July 11th, I get blood work done per the doctor’s request.
July 17th, I send talking points and anecdotal information by email to the doctor.
July 27th, she has a member of her staff call me to ask for extra information.
August 24th, she submits it.
(In other words, I sat here waiting for five more weeks when I could have been taking the drug.)
August 26th, Optum Rx asks doctor for additional materials. No response from the doctor or her staff.
August 29th, the coverage is denied due to insufficient information. (In other words, she phoned it in.)
September 9th, both I and the doctor are notified (by mail) of the denial. No one calls me.
I started with anger. I wanted to rant and rave and rage at her, and at her staff. But gradually I started to realize what a betrayal this was, by someone who knows my condition, supposedly empathizes and wants to help me, and yet does the bare minimum, which turns out to be completely inadequate. I felt deeply hurt and injured by this.
I should note here that all my in-person meetings with this doctor during the four years she has been treating me have been positive and beneficial. She is focused, not rushing me when I want to discuss my condition and explore options, and she has made good suggestions in the past. But her staff, her gatekeepers, have thwarted me at every turn, and I have never been able to decide whether it was me personally that they disliked, or if that’s just how they treat all her patients. Either way, they are appallingly bad at their jobs. And although in the past I made excuses for the doctor, because she has an exceedingly busy practice, I began to see that if your employees don’t do what they are supposed to do, you are accountable for that. So either she likes it that they prevent access to her, and encourages that, or they have taken it upon themselves to protect and shield her from what they deem “unnecessary” interruptions, despite not themselves knowing the full scope of the patients’ needs. But either way, her practice is dysfunctional and we, the patients, suffer.
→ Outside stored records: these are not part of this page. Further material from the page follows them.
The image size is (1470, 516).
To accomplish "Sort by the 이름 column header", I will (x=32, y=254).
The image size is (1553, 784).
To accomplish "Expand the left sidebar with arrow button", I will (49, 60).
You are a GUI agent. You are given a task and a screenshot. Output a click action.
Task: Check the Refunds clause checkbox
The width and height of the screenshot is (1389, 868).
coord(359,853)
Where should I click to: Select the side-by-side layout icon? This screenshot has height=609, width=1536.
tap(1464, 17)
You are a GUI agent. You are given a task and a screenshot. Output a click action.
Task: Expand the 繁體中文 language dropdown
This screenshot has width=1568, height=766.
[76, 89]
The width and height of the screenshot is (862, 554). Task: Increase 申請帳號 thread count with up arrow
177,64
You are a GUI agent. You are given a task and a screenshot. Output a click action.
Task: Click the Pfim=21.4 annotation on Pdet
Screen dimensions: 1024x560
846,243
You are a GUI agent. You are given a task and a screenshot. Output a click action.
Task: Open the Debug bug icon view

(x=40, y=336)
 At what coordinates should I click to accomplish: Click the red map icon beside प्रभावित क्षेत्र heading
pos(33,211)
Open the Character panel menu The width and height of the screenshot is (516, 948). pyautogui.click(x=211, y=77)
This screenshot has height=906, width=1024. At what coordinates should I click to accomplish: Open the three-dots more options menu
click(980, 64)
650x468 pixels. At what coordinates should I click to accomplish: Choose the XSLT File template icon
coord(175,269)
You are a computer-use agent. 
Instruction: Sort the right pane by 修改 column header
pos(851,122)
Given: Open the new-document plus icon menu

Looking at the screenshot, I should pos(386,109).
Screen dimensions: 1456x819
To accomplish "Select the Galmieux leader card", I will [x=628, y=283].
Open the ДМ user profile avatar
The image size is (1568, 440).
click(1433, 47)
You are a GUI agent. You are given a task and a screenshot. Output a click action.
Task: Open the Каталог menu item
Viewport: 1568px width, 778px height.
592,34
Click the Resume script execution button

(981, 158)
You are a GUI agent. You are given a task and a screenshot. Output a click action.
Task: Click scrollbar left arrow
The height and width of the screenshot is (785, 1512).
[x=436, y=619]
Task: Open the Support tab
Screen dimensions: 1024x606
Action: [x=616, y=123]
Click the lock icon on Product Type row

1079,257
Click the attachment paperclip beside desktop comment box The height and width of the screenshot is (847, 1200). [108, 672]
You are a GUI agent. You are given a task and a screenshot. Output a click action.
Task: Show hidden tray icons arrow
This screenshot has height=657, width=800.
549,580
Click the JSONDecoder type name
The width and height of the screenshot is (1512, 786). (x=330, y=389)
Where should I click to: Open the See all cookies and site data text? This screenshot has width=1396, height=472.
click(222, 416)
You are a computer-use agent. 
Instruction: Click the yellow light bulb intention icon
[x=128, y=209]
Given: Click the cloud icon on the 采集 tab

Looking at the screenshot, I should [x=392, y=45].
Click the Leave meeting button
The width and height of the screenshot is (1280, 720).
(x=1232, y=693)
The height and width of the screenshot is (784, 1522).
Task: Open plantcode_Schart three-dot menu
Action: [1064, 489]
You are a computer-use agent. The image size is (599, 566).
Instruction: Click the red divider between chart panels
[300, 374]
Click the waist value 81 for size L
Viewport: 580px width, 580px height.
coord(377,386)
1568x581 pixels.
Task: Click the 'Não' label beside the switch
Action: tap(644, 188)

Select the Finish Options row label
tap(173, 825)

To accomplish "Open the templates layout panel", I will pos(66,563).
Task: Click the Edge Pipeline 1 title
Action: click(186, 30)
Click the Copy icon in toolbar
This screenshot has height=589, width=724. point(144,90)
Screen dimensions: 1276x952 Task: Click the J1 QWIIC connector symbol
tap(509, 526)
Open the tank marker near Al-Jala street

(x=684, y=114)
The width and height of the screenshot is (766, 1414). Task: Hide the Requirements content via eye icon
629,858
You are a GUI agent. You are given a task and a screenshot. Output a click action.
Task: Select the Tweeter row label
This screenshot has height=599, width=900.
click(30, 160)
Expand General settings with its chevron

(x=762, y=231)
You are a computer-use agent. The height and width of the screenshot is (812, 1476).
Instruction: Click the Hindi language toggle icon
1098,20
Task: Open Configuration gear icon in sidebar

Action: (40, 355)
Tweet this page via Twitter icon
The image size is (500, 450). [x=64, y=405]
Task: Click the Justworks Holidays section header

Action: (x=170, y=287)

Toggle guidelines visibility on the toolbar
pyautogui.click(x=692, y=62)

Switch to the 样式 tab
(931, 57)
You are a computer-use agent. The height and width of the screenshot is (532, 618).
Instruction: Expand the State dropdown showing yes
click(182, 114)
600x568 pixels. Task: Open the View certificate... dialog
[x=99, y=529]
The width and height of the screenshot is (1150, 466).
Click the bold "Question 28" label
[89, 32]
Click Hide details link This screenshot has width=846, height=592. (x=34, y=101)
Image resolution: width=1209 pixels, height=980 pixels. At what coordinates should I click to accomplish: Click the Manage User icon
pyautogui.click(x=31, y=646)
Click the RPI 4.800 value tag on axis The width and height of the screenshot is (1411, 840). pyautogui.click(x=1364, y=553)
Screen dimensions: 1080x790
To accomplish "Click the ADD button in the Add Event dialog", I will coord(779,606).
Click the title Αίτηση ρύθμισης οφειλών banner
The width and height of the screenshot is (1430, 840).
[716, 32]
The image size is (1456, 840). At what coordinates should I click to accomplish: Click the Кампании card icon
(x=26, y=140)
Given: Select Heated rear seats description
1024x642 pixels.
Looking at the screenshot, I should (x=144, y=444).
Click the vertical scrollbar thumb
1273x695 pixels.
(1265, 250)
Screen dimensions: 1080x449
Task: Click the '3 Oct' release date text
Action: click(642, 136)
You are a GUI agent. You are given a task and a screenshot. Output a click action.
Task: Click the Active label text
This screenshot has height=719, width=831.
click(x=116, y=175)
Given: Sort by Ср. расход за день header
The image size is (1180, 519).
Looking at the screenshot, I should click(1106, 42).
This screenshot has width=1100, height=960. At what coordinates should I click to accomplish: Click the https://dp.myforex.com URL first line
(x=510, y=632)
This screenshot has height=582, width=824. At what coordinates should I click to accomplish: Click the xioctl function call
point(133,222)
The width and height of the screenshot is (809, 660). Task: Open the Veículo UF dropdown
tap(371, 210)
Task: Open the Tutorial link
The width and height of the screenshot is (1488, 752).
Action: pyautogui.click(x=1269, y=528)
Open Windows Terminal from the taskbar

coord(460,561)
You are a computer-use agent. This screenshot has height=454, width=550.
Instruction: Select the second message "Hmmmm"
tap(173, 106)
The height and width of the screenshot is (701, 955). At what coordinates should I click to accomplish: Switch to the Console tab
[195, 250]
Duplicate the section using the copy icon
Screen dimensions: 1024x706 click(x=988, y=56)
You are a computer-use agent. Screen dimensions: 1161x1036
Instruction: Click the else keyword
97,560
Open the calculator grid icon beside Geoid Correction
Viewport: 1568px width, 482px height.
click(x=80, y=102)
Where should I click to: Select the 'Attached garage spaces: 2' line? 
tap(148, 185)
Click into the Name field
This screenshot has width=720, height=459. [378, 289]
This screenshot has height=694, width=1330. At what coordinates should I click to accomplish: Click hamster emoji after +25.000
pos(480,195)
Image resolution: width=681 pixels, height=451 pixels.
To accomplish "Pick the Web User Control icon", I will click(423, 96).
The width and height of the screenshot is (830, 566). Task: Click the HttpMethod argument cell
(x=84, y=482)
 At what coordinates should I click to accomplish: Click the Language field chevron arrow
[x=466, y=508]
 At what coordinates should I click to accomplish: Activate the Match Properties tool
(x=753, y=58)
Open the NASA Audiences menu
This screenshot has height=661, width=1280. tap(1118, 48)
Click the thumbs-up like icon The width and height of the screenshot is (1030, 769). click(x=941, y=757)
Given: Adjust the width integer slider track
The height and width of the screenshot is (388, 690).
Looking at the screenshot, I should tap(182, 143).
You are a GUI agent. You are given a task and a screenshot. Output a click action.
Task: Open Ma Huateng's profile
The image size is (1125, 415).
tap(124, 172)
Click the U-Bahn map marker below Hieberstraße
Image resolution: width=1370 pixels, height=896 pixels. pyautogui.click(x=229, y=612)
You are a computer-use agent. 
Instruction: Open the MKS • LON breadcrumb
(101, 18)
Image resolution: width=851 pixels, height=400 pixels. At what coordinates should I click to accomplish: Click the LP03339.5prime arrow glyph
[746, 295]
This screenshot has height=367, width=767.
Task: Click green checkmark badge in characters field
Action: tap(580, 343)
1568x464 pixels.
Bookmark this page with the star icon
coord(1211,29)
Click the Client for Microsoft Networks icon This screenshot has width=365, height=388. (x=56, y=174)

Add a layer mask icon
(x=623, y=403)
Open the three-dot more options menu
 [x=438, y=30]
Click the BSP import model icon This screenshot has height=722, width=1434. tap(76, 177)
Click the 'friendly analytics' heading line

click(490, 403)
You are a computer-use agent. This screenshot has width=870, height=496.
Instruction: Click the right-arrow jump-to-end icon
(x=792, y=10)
I have suffered for two and a half months longer than I needed to. I have left the house exactly twice during that period, when I had to go to a doctor’s appointment and then for tests, but otherwise I have stayed at home and have turned down all invitations and quit doing any errands, because my legs and knees are so severely swollen that it’s hard for me to even navigate my house. And although it’s not guaranteed that I will have the same positive benefits regarding the inflammation and joint pain that others have claimed, the fact that there was a good possibility that I could and that she and/or her staff denied that to me out of, what, disbelief? annoyance? procrastination? indifference? is the ultimate betrayal.
I have another doctor who I believe will step up to write the appeal for my case to get the Zepbound, and I hope to still get it within a reasonable amount of time. But the sense of betrayal (and outrage and grief) I feel from my GP’s actions will have a lasting effect on my ability to trust. And I will be looking for another GP to take her place, evaluating not just that doctor’s practice and manner, but also that of her staff.